The experience of watching The Visit is like getting a beer with an old high school friend after twenty years. Reveling in the good times, joking about the bad, and daydreaming about hypothetical ways to get everything right if there was a chance to live life over again. From the very first frame Shyamalan seems to have found new life behind the camera, telling his story in a more creative and playful way than he’s been able to muster in years. Finally, the dour self seriousness that has plagued his recent work has been augmented with a wicked sense of humor. There is something just so naturally funny about the concept of these terrifying grandparents. This story like a sick fantasy of a child on their grandma’s porch eating hot cookies while waiting for something more exciting to happen, and that self awareness is what draws the laughs out. Even though the situation these kids are in is exaggerated, it is drawn from something so incredibly relatable to it’s audience.
The performances don’t miss a beat. Shyamalan wisely employs virtually unknown character actors here, and they all rise to the challenge of this absurd little fable. It would have been very easy to make our two leads into the typical bickering brother/sister duo who devolve into endless bouts of stupidity. However, Becca and Tyler are both extremely well-drawn and performed characters, with our two young actors growing an authentic chemistry that makes us root for them. DeJonge gives Becca the perfect amount of mid-teen film geek awkwardness and judgmentally. In fact, her character’s determination and passion completely validate the fairly trite use of found footage, and gives the format it’s most organic and character driven home in years. Oxenbould is a charismatic riot as the showy younger brother for a penchant for writing raps. Dunagan and McRobbie are also a riot as the grandparents, the former in particular hurling herself into one of the most demanding roles someone of her age has ever had in a horror film. They’re the perfect mix of sweet and scary, leaving the audience caught right in between laughing and shrieking.

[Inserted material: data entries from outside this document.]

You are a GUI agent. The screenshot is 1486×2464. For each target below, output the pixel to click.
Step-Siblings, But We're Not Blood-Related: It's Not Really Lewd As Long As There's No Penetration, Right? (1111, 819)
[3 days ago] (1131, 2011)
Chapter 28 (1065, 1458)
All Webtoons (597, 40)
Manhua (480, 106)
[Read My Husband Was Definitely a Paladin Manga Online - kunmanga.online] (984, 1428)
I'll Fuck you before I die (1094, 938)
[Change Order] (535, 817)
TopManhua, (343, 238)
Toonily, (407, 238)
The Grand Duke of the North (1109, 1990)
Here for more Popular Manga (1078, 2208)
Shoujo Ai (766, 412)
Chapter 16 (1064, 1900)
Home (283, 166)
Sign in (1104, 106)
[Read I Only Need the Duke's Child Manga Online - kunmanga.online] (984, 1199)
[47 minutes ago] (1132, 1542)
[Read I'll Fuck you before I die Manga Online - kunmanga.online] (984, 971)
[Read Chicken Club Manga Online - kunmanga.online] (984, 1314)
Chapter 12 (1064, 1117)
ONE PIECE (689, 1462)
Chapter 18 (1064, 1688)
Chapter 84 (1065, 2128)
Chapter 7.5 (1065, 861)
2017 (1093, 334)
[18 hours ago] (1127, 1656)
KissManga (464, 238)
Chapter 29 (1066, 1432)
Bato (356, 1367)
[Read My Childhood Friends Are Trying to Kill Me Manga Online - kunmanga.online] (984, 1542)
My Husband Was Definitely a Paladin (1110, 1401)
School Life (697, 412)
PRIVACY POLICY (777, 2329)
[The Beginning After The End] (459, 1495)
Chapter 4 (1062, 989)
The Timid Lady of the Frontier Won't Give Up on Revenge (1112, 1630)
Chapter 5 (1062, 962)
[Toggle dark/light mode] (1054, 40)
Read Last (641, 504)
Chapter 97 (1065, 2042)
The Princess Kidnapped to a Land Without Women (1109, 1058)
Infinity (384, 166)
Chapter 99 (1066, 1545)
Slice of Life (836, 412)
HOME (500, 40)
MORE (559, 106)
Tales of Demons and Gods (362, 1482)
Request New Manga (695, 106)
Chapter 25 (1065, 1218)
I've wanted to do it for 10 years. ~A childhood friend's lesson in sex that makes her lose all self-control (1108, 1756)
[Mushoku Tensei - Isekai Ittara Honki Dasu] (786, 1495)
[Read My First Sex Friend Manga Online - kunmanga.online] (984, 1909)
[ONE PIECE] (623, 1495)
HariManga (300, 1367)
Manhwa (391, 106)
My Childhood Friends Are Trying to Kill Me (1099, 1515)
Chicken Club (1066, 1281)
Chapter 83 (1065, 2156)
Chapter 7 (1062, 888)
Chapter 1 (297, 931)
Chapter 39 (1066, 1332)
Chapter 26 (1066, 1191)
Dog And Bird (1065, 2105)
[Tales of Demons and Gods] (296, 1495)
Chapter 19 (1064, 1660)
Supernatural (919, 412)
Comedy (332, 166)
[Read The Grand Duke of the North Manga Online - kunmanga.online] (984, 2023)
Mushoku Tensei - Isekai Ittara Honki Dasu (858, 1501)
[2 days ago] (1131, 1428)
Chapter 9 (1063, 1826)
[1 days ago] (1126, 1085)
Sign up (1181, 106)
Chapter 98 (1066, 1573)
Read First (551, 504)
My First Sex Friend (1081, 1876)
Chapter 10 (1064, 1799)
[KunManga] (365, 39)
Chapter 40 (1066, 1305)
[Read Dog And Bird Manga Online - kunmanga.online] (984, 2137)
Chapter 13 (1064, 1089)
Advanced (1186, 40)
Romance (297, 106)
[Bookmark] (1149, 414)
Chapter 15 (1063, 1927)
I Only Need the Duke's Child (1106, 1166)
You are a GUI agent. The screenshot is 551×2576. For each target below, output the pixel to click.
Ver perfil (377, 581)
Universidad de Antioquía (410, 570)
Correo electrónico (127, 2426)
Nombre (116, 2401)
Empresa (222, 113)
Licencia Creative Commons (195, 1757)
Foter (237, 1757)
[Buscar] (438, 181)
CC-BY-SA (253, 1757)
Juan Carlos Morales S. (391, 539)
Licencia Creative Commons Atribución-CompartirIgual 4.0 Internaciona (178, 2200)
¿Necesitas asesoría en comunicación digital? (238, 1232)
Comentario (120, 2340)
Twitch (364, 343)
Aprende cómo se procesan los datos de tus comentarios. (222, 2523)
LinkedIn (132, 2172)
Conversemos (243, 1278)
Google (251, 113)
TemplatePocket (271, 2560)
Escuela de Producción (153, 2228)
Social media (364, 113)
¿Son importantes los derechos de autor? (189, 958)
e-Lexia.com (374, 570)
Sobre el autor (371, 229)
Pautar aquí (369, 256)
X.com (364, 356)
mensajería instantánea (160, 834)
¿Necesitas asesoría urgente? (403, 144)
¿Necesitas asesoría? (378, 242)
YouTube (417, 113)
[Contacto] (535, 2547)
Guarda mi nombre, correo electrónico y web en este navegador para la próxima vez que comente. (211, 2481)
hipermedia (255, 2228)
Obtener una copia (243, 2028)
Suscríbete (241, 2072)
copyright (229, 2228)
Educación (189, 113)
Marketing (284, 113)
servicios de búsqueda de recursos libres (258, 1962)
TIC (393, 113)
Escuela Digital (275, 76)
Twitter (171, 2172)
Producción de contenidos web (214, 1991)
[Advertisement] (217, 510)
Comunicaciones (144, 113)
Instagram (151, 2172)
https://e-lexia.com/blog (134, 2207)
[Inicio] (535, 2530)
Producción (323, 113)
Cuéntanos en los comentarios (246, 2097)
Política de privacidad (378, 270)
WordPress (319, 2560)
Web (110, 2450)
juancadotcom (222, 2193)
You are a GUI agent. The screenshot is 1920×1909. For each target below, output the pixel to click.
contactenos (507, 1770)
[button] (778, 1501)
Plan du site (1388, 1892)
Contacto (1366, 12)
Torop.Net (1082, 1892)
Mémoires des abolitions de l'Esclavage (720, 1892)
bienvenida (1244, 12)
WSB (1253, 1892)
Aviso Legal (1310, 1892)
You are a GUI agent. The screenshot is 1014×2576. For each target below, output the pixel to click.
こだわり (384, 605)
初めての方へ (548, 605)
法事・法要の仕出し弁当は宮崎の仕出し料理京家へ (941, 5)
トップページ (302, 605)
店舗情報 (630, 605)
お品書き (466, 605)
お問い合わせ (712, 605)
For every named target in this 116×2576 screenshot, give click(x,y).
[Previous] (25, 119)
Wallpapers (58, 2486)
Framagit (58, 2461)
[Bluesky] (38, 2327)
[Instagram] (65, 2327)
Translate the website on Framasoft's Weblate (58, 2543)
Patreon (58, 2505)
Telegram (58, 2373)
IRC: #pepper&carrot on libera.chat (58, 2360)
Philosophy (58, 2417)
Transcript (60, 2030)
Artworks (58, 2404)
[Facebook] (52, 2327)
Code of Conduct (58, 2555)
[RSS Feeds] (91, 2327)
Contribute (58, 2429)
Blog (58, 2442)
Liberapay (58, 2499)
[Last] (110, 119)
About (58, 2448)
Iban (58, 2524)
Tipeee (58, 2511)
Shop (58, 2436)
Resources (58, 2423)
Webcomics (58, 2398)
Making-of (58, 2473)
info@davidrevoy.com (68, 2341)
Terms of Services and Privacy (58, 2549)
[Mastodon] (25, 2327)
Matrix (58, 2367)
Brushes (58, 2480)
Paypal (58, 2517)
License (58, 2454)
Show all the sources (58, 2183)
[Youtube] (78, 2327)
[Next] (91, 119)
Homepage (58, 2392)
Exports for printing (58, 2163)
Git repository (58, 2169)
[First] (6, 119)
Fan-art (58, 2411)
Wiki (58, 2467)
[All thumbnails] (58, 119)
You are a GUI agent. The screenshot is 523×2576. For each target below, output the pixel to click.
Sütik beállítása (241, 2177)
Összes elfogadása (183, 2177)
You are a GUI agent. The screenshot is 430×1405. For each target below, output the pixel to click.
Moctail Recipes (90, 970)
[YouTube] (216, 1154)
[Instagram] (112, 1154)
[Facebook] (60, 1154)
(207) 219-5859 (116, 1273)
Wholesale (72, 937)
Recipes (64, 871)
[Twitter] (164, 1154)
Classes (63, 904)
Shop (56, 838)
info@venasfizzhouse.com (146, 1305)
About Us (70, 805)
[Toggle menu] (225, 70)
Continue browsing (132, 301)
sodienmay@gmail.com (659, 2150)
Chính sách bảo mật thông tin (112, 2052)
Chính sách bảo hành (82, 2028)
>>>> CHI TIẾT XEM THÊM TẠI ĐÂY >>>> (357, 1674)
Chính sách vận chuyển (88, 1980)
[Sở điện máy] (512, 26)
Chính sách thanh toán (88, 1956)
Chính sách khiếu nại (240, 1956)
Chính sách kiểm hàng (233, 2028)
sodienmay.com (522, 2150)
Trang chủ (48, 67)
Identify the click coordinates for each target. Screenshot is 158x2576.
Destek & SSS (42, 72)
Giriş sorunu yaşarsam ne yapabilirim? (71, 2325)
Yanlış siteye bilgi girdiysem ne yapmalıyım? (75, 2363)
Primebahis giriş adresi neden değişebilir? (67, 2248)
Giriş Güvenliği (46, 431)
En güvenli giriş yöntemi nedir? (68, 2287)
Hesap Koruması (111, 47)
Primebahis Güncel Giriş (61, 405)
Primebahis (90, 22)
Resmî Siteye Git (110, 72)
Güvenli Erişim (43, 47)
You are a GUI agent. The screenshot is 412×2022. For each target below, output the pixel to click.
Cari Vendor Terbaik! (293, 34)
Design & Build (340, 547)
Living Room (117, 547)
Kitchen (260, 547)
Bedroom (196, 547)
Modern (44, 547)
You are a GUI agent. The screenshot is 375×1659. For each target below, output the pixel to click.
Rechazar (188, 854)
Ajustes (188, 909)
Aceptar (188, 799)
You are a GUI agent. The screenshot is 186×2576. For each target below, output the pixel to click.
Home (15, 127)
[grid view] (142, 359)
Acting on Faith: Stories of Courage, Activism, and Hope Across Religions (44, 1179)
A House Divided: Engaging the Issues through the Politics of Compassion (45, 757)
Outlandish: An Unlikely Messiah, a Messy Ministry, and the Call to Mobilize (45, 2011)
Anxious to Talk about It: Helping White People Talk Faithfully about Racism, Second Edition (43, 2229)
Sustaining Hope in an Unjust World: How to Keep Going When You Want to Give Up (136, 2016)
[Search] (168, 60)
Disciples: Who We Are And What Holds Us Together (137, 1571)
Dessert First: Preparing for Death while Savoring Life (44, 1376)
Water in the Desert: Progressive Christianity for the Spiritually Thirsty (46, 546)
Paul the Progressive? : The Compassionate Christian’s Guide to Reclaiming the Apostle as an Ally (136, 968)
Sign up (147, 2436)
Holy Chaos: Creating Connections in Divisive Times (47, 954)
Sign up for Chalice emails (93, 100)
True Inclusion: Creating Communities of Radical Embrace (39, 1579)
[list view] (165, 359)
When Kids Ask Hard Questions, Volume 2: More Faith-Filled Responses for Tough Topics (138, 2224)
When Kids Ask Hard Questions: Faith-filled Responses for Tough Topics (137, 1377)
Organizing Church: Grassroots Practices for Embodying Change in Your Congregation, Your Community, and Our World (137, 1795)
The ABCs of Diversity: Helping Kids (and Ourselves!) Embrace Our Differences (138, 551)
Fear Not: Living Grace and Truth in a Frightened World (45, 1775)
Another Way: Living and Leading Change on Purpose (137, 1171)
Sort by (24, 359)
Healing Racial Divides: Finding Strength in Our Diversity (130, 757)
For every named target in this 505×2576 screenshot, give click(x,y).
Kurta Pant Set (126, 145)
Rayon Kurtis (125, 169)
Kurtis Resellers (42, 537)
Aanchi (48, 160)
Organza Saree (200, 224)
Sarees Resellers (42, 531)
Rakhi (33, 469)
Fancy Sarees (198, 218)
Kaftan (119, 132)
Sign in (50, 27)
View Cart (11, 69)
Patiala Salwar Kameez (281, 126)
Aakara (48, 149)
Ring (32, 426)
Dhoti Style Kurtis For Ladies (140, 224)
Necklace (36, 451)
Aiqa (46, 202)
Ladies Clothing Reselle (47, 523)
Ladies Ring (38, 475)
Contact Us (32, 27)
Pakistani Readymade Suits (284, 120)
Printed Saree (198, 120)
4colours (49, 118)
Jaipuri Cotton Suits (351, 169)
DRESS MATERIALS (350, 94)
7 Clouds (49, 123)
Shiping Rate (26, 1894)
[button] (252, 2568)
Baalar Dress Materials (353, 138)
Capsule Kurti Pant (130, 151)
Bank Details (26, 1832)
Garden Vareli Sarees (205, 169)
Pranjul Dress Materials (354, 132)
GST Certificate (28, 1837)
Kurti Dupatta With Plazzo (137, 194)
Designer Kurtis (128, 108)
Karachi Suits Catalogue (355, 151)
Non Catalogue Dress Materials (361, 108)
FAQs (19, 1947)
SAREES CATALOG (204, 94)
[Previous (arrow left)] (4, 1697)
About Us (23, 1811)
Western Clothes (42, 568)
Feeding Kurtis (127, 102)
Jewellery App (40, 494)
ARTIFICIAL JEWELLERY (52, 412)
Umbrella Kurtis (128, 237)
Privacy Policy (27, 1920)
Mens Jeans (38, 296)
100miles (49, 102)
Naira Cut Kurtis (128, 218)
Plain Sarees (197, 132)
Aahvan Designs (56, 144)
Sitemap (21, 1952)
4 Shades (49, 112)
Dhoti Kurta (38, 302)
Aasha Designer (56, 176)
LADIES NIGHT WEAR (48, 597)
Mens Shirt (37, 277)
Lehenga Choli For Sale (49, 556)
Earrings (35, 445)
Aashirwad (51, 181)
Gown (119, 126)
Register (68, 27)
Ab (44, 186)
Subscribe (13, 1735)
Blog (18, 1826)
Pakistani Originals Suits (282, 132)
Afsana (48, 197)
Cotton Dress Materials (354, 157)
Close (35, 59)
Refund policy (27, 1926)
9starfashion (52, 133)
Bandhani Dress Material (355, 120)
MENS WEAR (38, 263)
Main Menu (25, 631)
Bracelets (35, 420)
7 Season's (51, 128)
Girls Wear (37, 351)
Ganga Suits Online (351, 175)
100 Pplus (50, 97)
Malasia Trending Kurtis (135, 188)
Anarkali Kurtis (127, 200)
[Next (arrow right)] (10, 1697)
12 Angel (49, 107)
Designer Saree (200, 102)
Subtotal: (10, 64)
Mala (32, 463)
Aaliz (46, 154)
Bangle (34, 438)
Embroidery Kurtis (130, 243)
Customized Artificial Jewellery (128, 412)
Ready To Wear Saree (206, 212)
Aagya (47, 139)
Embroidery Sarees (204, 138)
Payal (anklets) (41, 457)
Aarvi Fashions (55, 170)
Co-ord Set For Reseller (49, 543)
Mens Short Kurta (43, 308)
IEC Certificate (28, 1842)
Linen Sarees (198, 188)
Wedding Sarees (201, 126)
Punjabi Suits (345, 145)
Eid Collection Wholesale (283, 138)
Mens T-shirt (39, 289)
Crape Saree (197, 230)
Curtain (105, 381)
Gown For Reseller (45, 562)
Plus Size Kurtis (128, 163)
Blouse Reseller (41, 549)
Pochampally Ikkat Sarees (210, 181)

As far as the frights go, Shyamalan innovates and excites with his constantly moving camera. He’s like a conductor showing his orchestral audience exactly what terrifying piece of scenery to yell out to next. Each of the horror set-pieces here are not only masterfully executed on a visceral level, but never forget to keep the humor completely injected into the experience. In fact, the only thing that really throws off the groove of the film off is its eventual twist. It’s certainly nothing horrible, and is very easy to shrug off, but it just doesn’t land in quite the way it seems to hope to. Even then, the film is smart enough to poke a little fun at Shyamalan’s penchant for more ridiculous twists, and the climax more than makes up for it. At the end of the day, this is a movie that will create some of the loudest crowds of the year, and at least half of those sounds will be clapping.
The Visit would be a wonderful movie coming from any filmmaker, but there’s an extra hint of satisfaction in it being such a return to form for Shyamalan. In fact, the movie feels more like a work of Sam Rami or the late Wes Craven, and those influences come off like a nice new outfit that just looks great on the Sixth Sense director. No matter how it’s found, it’ll prove entertaining, but it’s best seen on opening weekend with a big crowd late at night. It’s a film, haunted house, and roller coaster ride thrown into one. Bake some cookies, knit yourself a sweater, and strap in, because the prince of horror has finally made his grand return.